Air Industries has produced an array of structural components for the helicopter, whilst elements such as the main flight controls, throttle quadrants, mixers, and transmission mounts demonstrate the company’s mechanical versatility.
Black Hawk is one of the most successful US military aerospace programs of its time, with over 5,000 designated UH-60 units in the field. Some UH-60 models have expanded beyond military use.
“Many municipalities are now using the Black Hawk for a variety of applications. California, for example, has several operational helicopters to put out fires, as it’s such a reliable platform.”
Additionally, Air Industries has manufactured vibration dampeners for Black Hawk, specifically tuned to counter vibration transmission within the aircraft, along with push rods and tail cone assemblies.
“The Black Hawk program is near and dear to us. With around 5,000 helicopters in the field overall, the amount of spare parts required is incredible. We service this need through the OEM, and directly with the US government as required,” states Melluzzo.
Although fixed wing military jets are considered the bread and butter of Air Industries’ output and have always provided a stable foundation for steady growth, the company’s rotorcraft business has seen exponential growth of late.

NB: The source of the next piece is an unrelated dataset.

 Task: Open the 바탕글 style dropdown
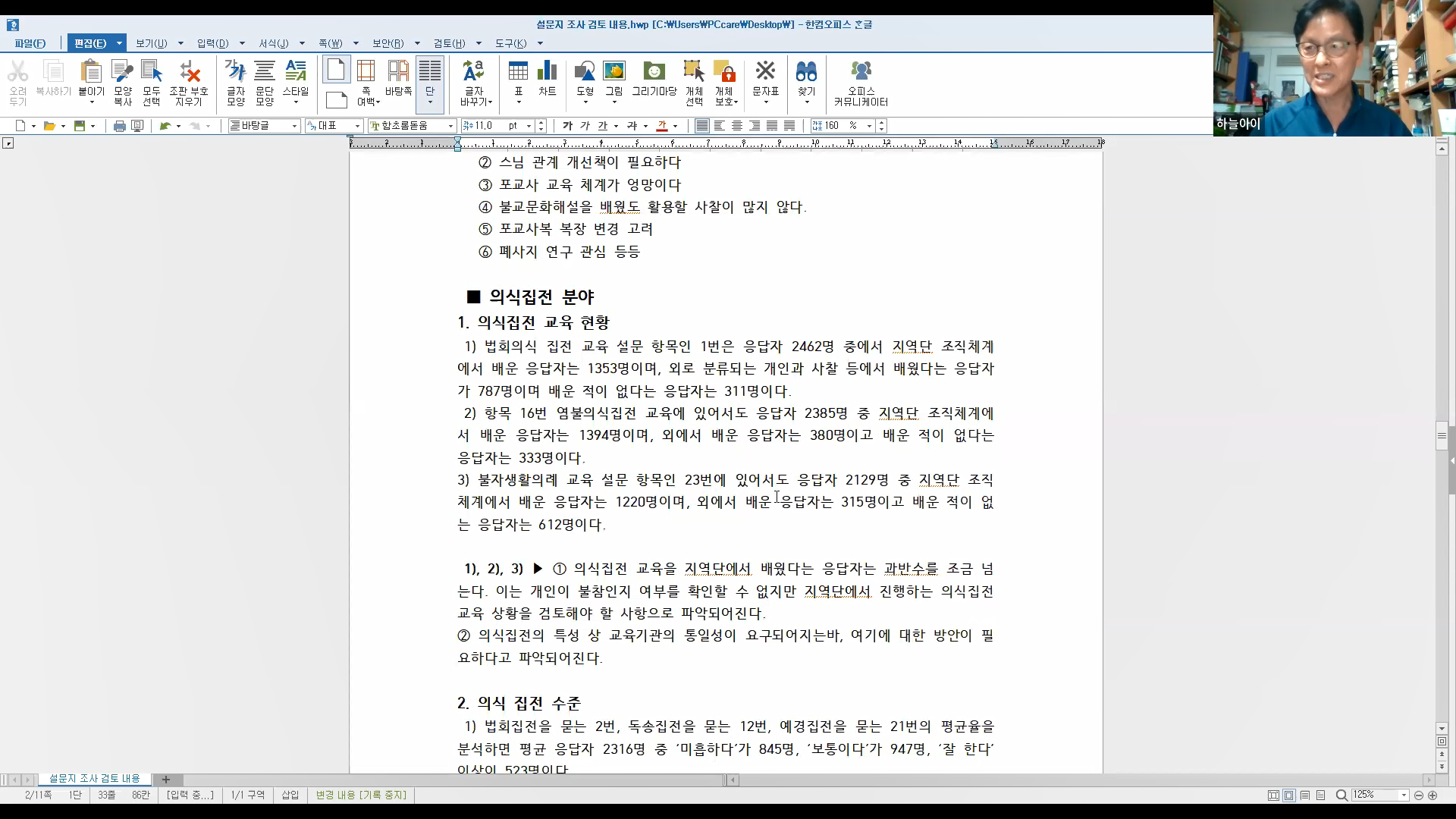294,126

In the past two and a half years, Air Industries has invested nearly $12 million into new equipment to support the expansion of rotorcraft, whilst an expansion of the company’s Connecticut facility could see it spending another $15 million in the next several years.
“We’ve got the latest and the greatest machinery. We’ve increased the quantity and the overall size envelope of our five-axis milling and turning equipment, and increased the number of our state-of-the-art computer-aided design (CAD) seats (CATIA and Siemens NX). Given the cost and lead time associated with raw material, we simulate the complete manufacturing process before we ever cut a piece of metal. We don’t produce a part until we know that our processes and our computer-aided manufacturing (CAM) programs have been proven.

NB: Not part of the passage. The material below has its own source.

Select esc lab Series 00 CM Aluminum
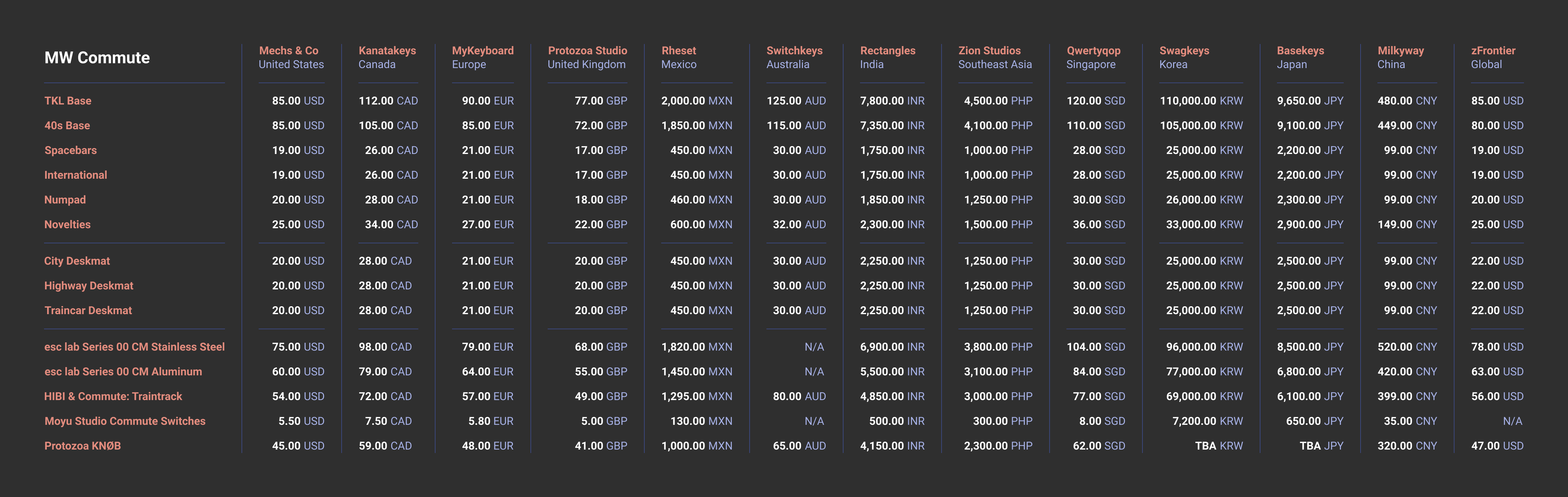 (123, 372)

“It’s now a matter of creating the additional space and continuing to increase our staff in order to support the growth spurt we’re seeing,” informs Melluzzo.
Over the years, Air Industries has developed a sturdy and reliable relationship with the US government. Due to the company’s comprehensive repertoire of military aviation parts, it has proven itself as a trusted supplier to the Department of Defense (DOD).
Through Source Approval Requests (SARs), which are used to demonstrate a company’s ability to manufacture a critical product, Air Industries proves its worth to the US government.
“What these packages prove, is that we can produce the part they’re looking to purchase either through prior experience with the same, or demonstrably similar items,” comments Melluzzo.
For a typical manufacturer, acquiring a direct government contract can prove very difficult to navigate due to the vast amounts of associated paperwork.
“This paperwork is almost as complex as the making of the parts themselves. We have an entire team dedicated to making sure that the paperwork is correct every step of the way. Smaller companies may not be willing to invest this time or manpower,” he shares.
In addition to its longstanding relationship with the US government, Air Industries has recently developed a partnership with a large European OEM following this year’s Paris Air Show.
Melluzzo is confident that Air Industries’ engagement with the European OEM will lead to a beneficial business relationship.
“We had a booth at the show, and were fortunate enough to have the right person stop by and ask the right questions. Within a very short period of time, this relationship started to mature,” excites Melluzzo.
This newfound partnership will not only extend Air Industries’ reach across the Atlantic and into the European aerospace market, but also contribute to increased commercial work.
“Just that one contact made the entire show worth attending,” he concludes.